━━━━━ Exercise material

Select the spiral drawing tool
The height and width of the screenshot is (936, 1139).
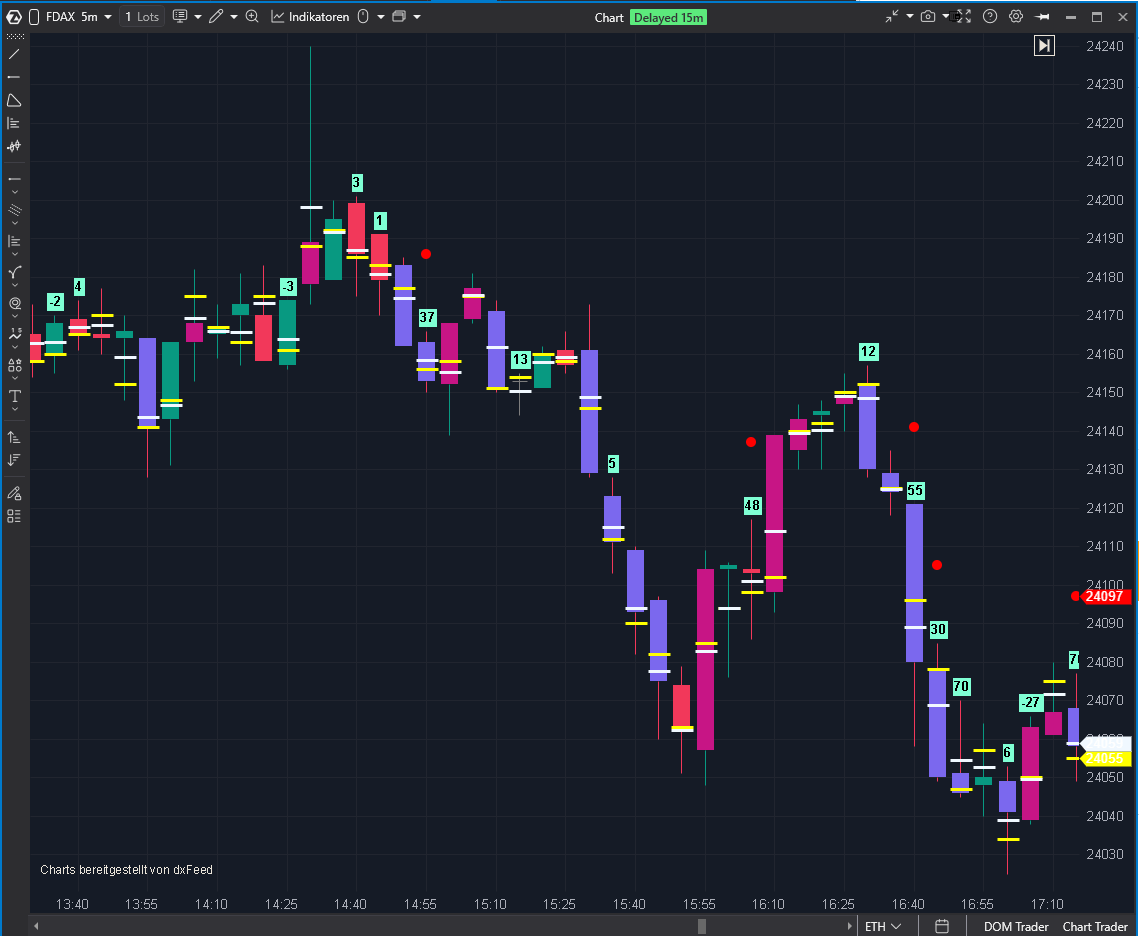pos(14,303)
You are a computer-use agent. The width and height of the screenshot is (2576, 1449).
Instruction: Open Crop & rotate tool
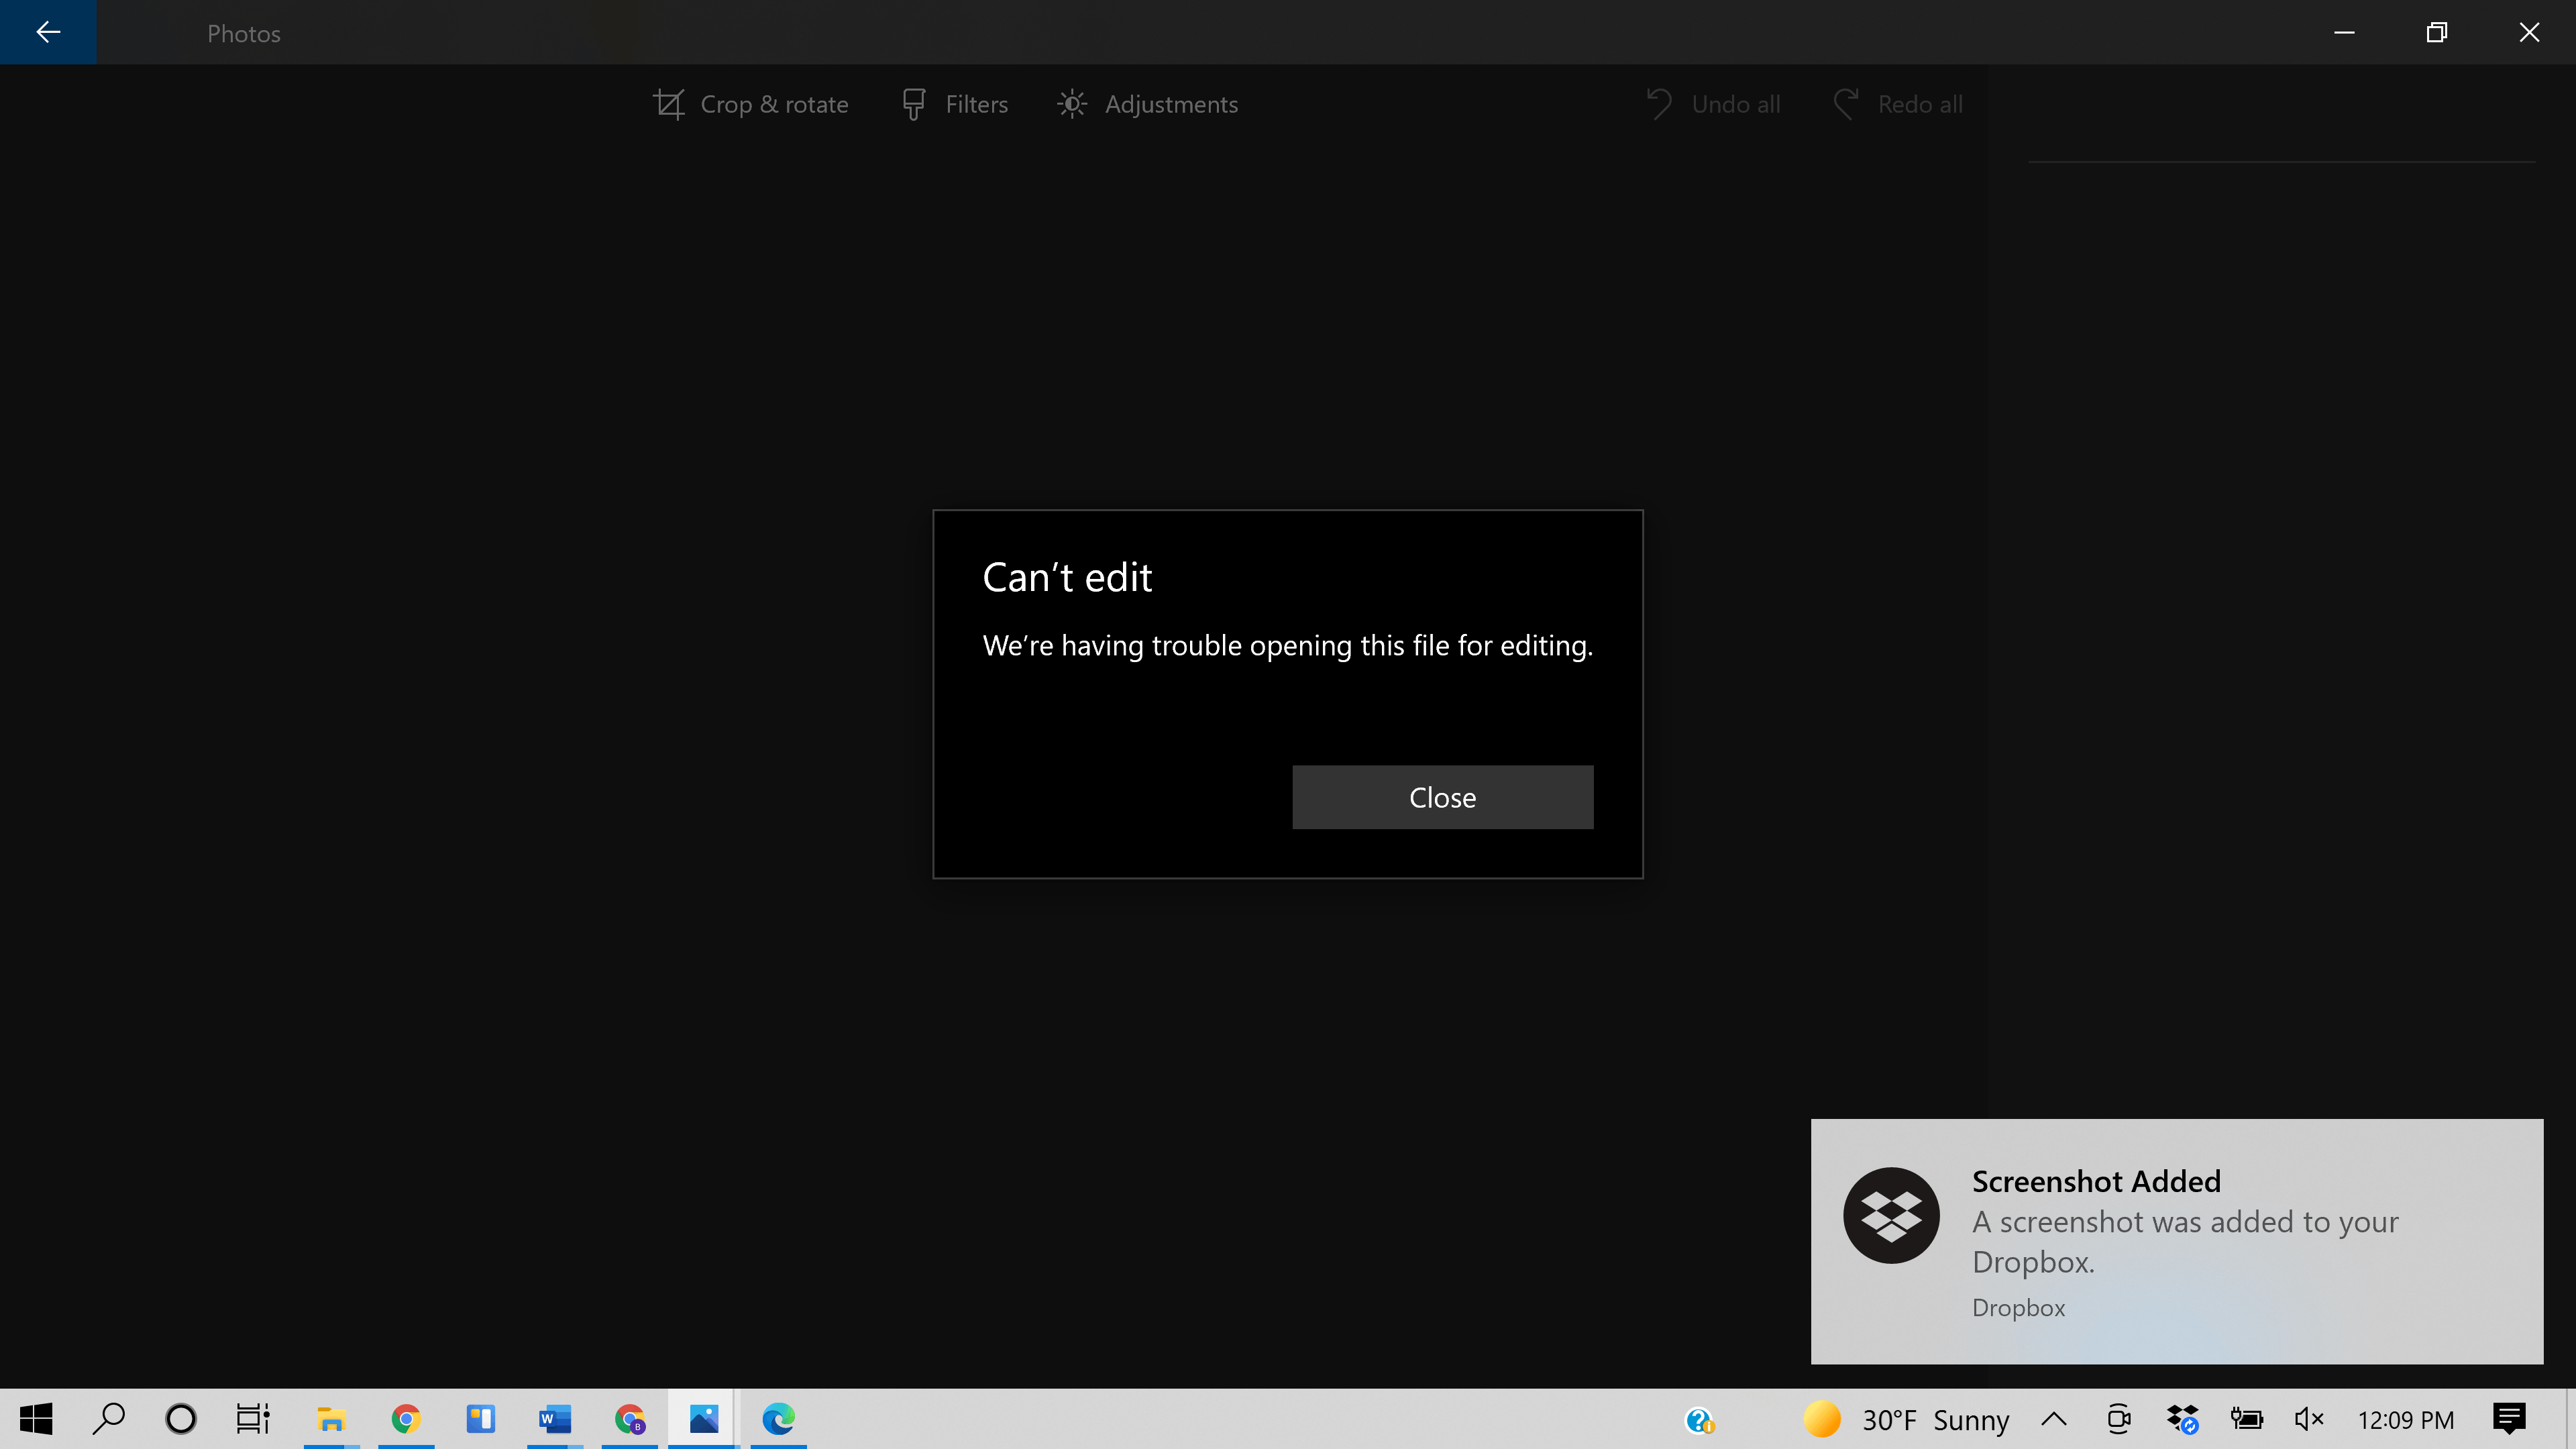tap(750, 104)

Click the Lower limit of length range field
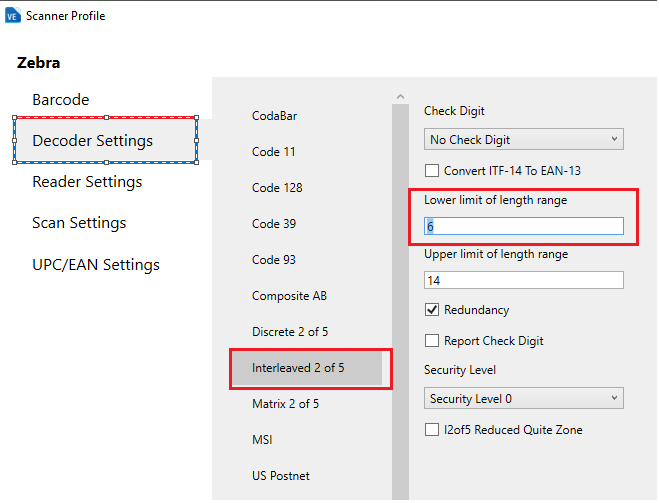click(523, 227)
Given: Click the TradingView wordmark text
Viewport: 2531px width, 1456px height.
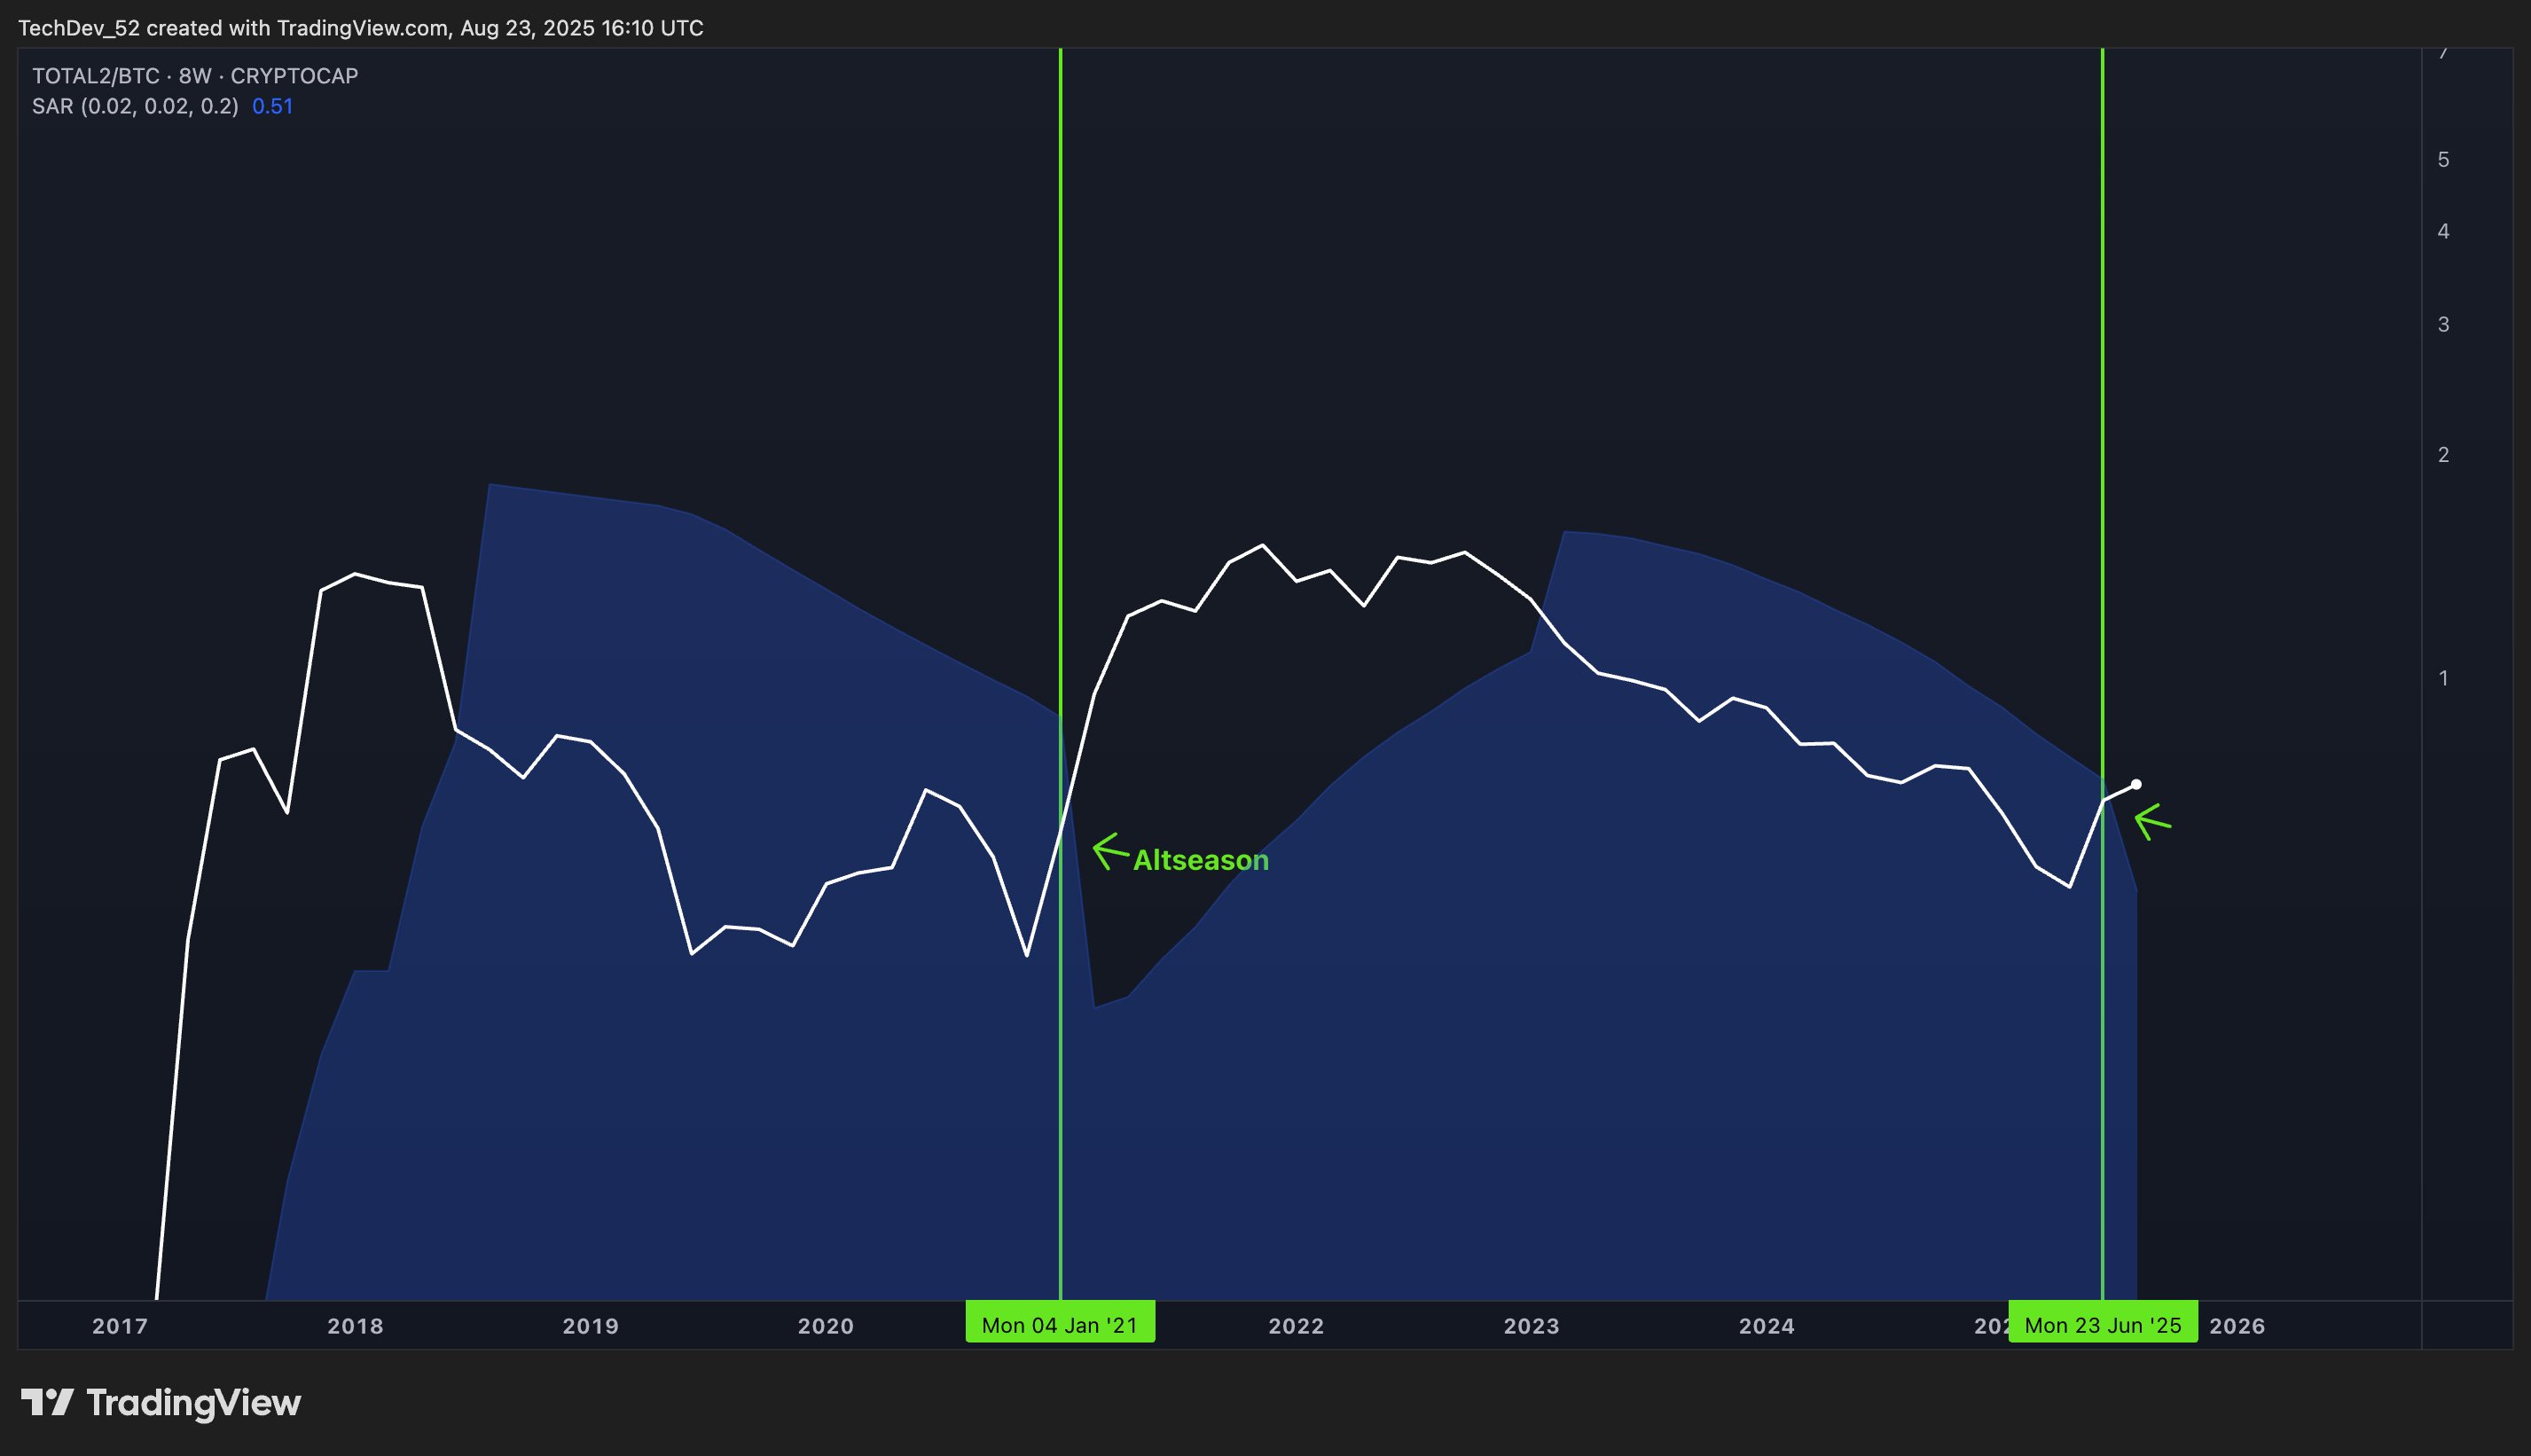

━━━━━━━━━━

* Written instruction: Set down the records again from the line containing "You are a computer-use" through the end of the records, both ends included. Leave the pictures out.

* Worked answer:
You are a computer-use agent. The width and height of the screenshot is (2576, 1449).
Instruction: Open Crop & rotate tool
tap(750, 104)

Click the Lower limit of length range field
click(523, 227)
Given: Click the TradingView wordmark text
Viewport: 2531px width, 1456px height.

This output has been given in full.